» **Exercise**: Would you output all the data exactly as it stands?

[[ Raw data, beginning ]]

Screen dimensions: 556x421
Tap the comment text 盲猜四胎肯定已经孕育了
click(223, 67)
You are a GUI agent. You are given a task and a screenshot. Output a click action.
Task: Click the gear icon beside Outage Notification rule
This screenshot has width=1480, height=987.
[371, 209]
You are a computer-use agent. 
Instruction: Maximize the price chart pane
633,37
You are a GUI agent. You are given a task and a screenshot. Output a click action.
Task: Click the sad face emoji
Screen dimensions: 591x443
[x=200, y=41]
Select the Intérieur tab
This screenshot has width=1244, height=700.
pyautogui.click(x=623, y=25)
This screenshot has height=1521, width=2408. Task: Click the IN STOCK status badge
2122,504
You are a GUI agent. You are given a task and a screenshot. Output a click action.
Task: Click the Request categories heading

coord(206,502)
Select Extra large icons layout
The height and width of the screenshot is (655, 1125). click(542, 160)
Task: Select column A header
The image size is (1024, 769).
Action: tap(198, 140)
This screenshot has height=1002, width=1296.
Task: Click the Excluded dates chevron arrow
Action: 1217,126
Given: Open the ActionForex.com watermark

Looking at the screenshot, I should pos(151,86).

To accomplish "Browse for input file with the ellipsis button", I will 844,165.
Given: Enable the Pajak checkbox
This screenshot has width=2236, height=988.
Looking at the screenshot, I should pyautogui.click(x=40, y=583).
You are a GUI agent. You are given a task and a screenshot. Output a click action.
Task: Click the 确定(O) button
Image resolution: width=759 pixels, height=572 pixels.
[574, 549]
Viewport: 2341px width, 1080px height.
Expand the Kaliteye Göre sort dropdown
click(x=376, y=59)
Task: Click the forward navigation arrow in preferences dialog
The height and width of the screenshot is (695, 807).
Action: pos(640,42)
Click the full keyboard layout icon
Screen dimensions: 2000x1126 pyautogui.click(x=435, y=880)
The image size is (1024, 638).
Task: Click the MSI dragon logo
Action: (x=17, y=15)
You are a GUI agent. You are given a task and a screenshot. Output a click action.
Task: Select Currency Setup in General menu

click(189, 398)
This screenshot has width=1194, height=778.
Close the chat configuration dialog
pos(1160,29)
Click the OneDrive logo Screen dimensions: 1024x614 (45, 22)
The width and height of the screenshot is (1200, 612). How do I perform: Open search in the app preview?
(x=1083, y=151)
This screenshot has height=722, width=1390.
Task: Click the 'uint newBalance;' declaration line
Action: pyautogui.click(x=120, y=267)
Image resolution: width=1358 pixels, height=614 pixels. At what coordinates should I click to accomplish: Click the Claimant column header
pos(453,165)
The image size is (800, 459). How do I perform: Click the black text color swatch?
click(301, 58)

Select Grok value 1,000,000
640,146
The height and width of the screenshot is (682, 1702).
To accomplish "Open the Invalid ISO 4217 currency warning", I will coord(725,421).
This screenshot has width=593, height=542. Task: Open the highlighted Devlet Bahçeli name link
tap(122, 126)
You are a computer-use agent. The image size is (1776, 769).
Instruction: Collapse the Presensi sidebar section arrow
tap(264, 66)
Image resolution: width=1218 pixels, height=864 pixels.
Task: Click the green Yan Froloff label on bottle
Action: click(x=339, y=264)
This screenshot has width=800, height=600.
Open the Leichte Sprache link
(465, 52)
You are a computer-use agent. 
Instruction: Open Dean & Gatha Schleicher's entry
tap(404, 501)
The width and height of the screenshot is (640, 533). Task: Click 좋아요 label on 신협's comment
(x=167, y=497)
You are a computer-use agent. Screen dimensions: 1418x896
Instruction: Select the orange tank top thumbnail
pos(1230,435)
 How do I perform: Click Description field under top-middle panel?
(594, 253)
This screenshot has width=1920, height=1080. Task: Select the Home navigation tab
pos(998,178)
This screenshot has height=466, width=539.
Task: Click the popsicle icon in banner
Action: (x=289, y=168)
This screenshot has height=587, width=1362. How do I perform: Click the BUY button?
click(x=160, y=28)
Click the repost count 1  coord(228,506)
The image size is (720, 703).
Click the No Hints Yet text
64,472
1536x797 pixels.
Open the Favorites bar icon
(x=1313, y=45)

[[ Raw data, end ]]

» **Exercise response**:
Screen dimensions: 556x421
Tap the comment text 盲猜四胎肯定已经孕育了
click(223, 67)
You are a GUI agent. You are given a task and a screenshot. Output a click action.
Task: Click the gear icon beside Outage Notification rule
This screenshot has width=1480, height=987.
[371, 209]
You are a computer-use agent. 
Instruction: Maximize the price chart pane
633,37
You are a GUI agent. You are given a task and a screenshot. Output a click action.
Task: Click the sad face emoji
Screen dimensions: 591x443
[x=200, y=41]
Select the Intérieur tab
This screenshot has width=1244, height=700.
pyautogui.click(x=623, y=25)
This screenshot has height=1521, width=2408. Task: Click the IN STOCK status badge
2122,504
You are a GUI agent. You are given a task and a screenshot. Output a click action.
Task: Click the Request categories heading

coord(206,502)
Select Extra large icons layout
The height and width of the screenshot is (655, 1125). click(542, 160)
Task: Select column A header
The image size is (1024, 769).
Action: tap(198, 140)
This screenshot has height=1002, width=1296.
Task: Click the Excluded dates chevron arrow
Action: 1217,126
Given: Open the ActionForex.com watermark

Looking at the screenshot, I should pos(151,86).

To accomplish "Browse for input file with the ellipsis button", I will 844,165.
Given: Enable the Pajak checkbox
This screenshot has width=2236, height=988.
Looking at the screenshot, I should pyautogui.click(x=40, y=583).
You are a GUI agent. You are given a task and a screenshot. Output a click action.
Task: Click the 确定(O) button
Image resolution: width=759 pixels, height=572 pixels.
[574, 549]
Viewport: 2341px width, 1080px height.
Expand the Kaliteye Göre sort dropdown
click(x=376, y=59)
Task: Click the forward navigation arrow in preferences dialog
The height and width of the screenshot is (695, 807).
Action: pos(640,42)
Click the full keyboard layout icon
Screen dimensions: 2000x1126 pyautogui.click(x=435, y=880)
The image size is (1024, 638).
Task: Click the MSI dragon logo
Action: (x=17, y=15)
You are a GUI agent. You are given a task and a screenshot. Output a click action.
Task: Select Currency Setup in General menu

click(189, 398)
This screenshot has width=1194, height=778.
Close the chat configuration dialog
pos(1160,29)
Click the OneDrive logo Screen dimensions: 1024x614 (45, 22)
The width and height of the screenshot is (1200, 612). How do I perform: Open search in the app preview?
(x=1083, y=151)
This screenshot has height=722, width=1390.
Task: Click the 'uint newBalance;' declaration line
Action: pyautogui.click(x=120, y=267)
Image resolution: width=1358 pixels, height=614 pixels. At what coordinates should I click to accomplish: Click the Claimant column header
pos(453,165)
The image size is (800, 459). How do I perform: Click the black text color swatch?
click(301, 58)

Select Grok value 1,000,000
640,146
The height and width of the screenshot is (682, 1702).
To accomplish "Open the Invalid ISO 4217 currency warning", I will coord(725,421).
This screenshot has width=593, height=542. Task: Open the highlighted Devlet Bahçeli name link
tap(122, 126)
You are a computer-use agent. The image size is (1776, 769).
Instruction: Collapse the Presensi sidebar section arrow
tap(264, 66)
Image resolution: width=1218 pixels, height=864 pixels.
Task: Click the green Yan Froloff label on bottle
Action: click(x=339, y=264)
This screenshot has width=800, height=600.
Open the Leichte Sprache link
(465, 52)
You are a computer-use agent. 
Instruction: Open Dean & Gatha Schleicher's entry
tap(404, 501)
The width and height of the screenshot is (640, 533). Task: Click 좋아요 label on 신협's comment
(x=167, y=497)
You are a computer-use agent. Screen dimensions: 1418x896
Instruction: Select the orange tank top thumbnail
pos(1230,435)
 How do I perform: Click Description field under top-middle panel?
(594, 253)
This screenshot has width=1920, height=1080. Task: Select the Home navigation tab
pos(998,178)
This screenshot has height=466, width=539.
Task: Click the popsicle icon in banner
Action: (x=289, y=168)
This screenshot has height=587, width=1362. How do I perform: Click the BUY button?
click(x=160, y=28)
Click the repost count 1  coord(228,506)
The image size is (720, 703).
Click the No Hints Yet text
64,472
1536x797 pixels.
Open the Favorites bar icon
(x=1313, y=45)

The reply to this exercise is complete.